Both the Congress and AAP have ruled out any alliance in Delhi
NEW DELHI: After sharing stage for Mamata Banerjee’s mega opposition rally on Saturday, the Congress and the Aam Aadmi Party (AAP) – sworn rivals in Delhi – are in for a tight squeeze on a four-party “election committee” asked to work on strategy to take the campaign forward.
The group of four, with a leader each from the Samajwadi Party, the Bahujan Samaj Party, the Congress and AAP, is tasked with taking the 23-party unity show beyond symbolism in the campaign for the national election, due by May. Samajwadi Party leader Akhilesh Yadav, Congress’s Abhishek Manu Singhvi, BSP’s Satish Mishra and AAP leader Arvind Kejriwal are its members.
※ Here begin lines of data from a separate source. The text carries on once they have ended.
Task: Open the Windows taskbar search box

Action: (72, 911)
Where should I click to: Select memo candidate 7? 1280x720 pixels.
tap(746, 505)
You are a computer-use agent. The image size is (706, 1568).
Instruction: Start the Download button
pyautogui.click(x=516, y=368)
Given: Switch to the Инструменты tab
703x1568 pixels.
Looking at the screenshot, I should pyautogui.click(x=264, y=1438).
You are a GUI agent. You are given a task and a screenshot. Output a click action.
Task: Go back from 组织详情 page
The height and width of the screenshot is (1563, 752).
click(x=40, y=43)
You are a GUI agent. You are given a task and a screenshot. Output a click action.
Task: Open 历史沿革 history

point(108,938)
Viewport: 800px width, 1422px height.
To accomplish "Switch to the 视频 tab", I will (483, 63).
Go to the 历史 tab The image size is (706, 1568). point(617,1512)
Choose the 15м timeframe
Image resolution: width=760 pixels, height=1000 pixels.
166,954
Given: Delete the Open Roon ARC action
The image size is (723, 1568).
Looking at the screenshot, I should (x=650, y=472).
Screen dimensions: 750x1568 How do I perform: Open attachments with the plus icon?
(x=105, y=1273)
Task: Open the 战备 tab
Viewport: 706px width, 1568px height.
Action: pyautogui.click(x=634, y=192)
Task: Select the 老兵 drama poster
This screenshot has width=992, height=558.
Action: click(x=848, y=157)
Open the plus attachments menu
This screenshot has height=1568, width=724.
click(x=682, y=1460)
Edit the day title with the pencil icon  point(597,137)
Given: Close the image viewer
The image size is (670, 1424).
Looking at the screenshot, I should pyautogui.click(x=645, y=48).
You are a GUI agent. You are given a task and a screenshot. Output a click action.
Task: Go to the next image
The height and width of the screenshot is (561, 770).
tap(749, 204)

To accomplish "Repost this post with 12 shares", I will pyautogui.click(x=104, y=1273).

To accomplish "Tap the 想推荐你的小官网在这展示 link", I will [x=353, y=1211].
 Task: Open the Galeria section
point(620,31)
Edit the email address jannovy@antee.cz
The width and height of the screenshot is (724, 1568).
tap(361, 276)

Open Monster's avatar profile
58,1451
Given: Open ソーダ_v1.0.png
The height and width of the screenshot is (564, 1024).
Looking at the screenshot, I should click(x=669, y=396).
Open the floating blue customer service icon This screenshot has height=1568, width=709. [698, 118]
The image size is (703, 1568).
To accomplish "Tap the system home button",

For the Congress, it is an uncomfortable foursome; besides persistent baiter AAP, the others are the rivals-turned-allies who decided to keep Rahul Gandhi’s party out of the Uttar Pradesh gathbandhan or grand coalition declared earlier this month.
The election committee is described by leaders as a “first step” in their mission to oust the BJP. The choice of members is bound to raise eyebrows, leaders admit, but they say it may be the best way to get rid of the cobwebs.
On the panel’s agenda is election reforms, including optimal use of Electronic Voting Machines (EVMs), which opposition parties allege has been manipulated by the ruling BJP in polls. Many in the rally had called for the scrapping of the machines in the upcoming Lok Sabha election.
Mamata Banerjee’s opposition unity party created a huge buzz as leader after leader hit out at Prime Minister Narendra Modi and the BJP.
On Sunday, PM Modi took a swipe at the rally and said opposition leaders’ only refrain was “bachao, bachao, bachao (help)”. Congress president Rahul Gandhi hit back with a tweet saying those were cries for help of jobless youth, farmers in distress, persecuted minorities and small businessmen for freedom from tyranny.